Monday, 16 October 2017
Part 9/50 (to see other parts of the article, click on the pages at the bottom)

In Their Footsteps, continued...

Rav Nosson Wachtfogel, ztz״l

Rav Nosson Wachtfogel, ztz״l, famous mashgiach ruchani of Beis Medrash Govoha in Lakewood, attributed all his tremendous successes in life to his outstanding diligence in shmiras einayim. He was convinced that this purity was what prompted Rav Aharon Kotler, ztz״l, to choose him over some other more highly qualified candidates.

“I guarded my eyes non-stop” he once said. “My Rebbetzin would bring in her young seminary students and I had to speak with them and teach them. Even during long conversations, I looked not at them but at a point to the side, quite imperceptibly though, so as not to cause offence. At first, admittedly, it was difficult, but after a while I was able to switch to autopilot.”

“Once I became mashgiach, my duties included regularly finding fresh and interesting material for my discourses. I’m sure I wasn’t equal to the task but somehow Hashem always helped me, and now these discourses have even been published. I can hardly believe it. I feel that it all began with my ultra-sensitivity to what my eyes would behold.

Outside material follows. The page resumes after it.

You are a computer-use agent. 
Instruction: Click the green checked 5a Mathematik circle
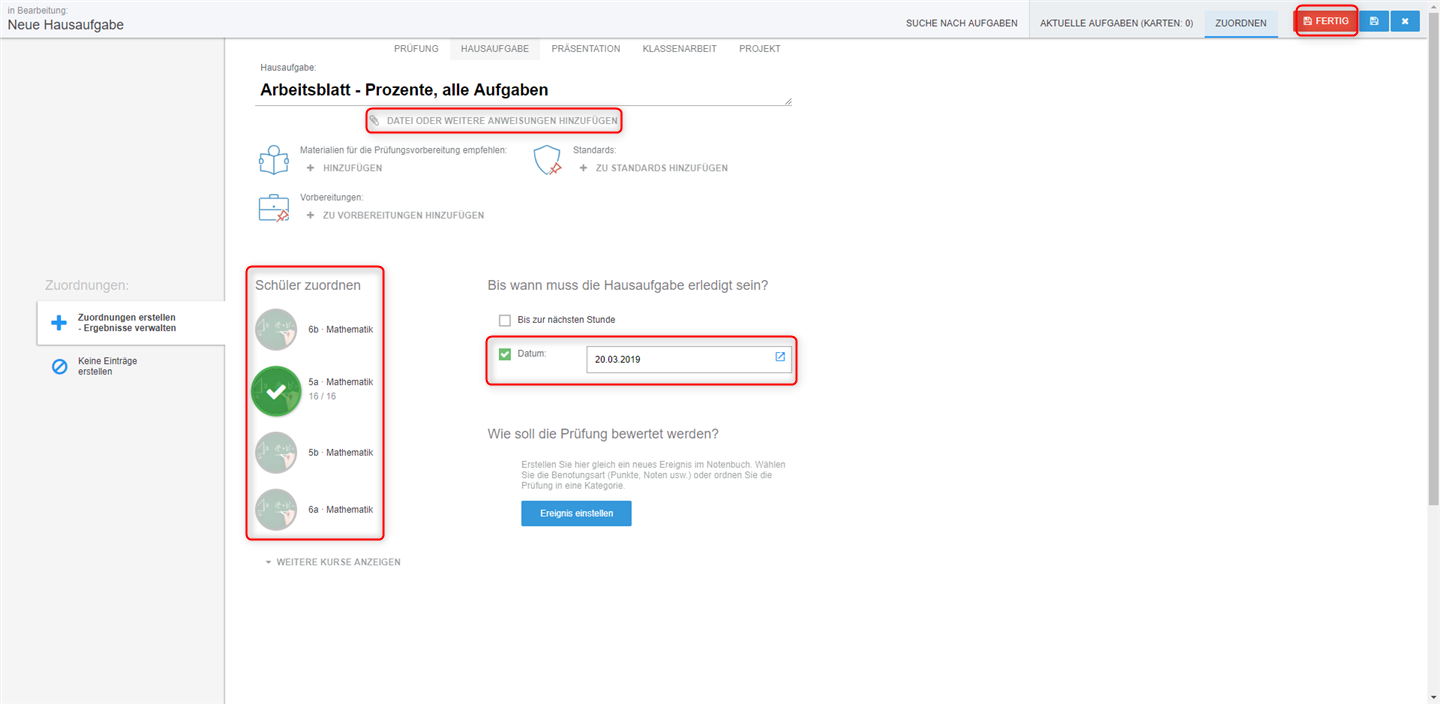click(x=276, y=390)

And all the other good things then followed as a chain reaction to the holiness this engendered.

Rav Yehuda Zev Segal, ztz״l

The Manchester Rosh Yeshiva, Rav Yehuda Zev Segal, ztz״l, once missed his plane as he sat in the airport with his eyes glued to a sefer, afraid to look up at the timetable screen lest he see some other images displayed alongside there too. Having consecrated his eyes since earliest youth, he wasn’t going to take any chances. Catching planes came secondary.

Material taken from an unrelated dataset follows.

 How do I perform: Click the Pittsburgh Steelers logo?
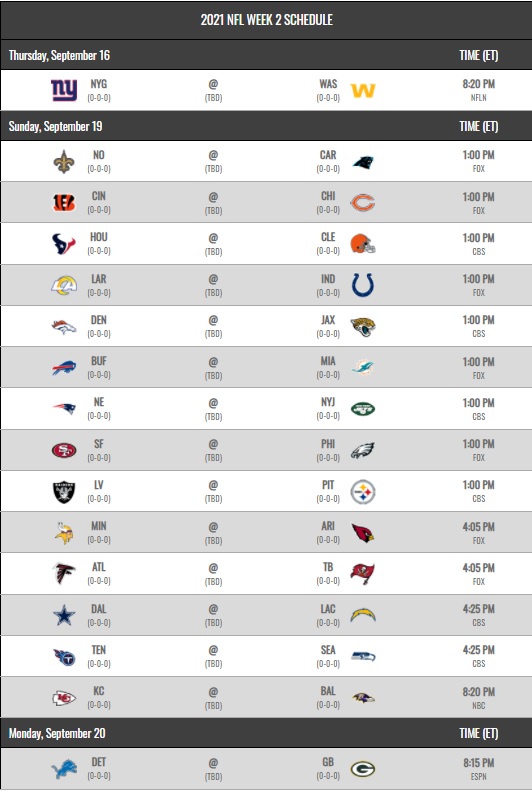(x=363, y=491)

Rav Moshe Aryeh Freund, ztz״l

Someone once asked Rav Moshe Aryeh Freund, ztz״l, to look up at a second-floor balcony, to give a halachic ruling. “I’ll gladly walk up the stairs with you to view the building layout,” he replied, “but I couldn’t look upwards like you request. It’s something I haven’t allowed myself to do since a very young age."

Dayan Gershon Posen, ztz״l

The author’s father tells in the name of his own father z״l that in the Frankfurt of over 80 years ago, Dayan Gershon Posen, ztz״l, would deliver a shiur for ladies whilst remaining screened behind a curtain.

Rav Aharon Kotler, ztz״l

On one occasion, it just so happened that Rav Aharon Kotler, ztz״l, inadvertently saw something unsuitable when turning a corner. His anguished reaction was to lean against a wall and weep. His citadel had been breached. “Ribono Shel Olam” he cried, “You took away so, so many of our brothers and sisters in the holocaust. Why did You leave me alive?“ He would have preferred death at the hands of the Nazis rather than life in America if that meant sullied eyes.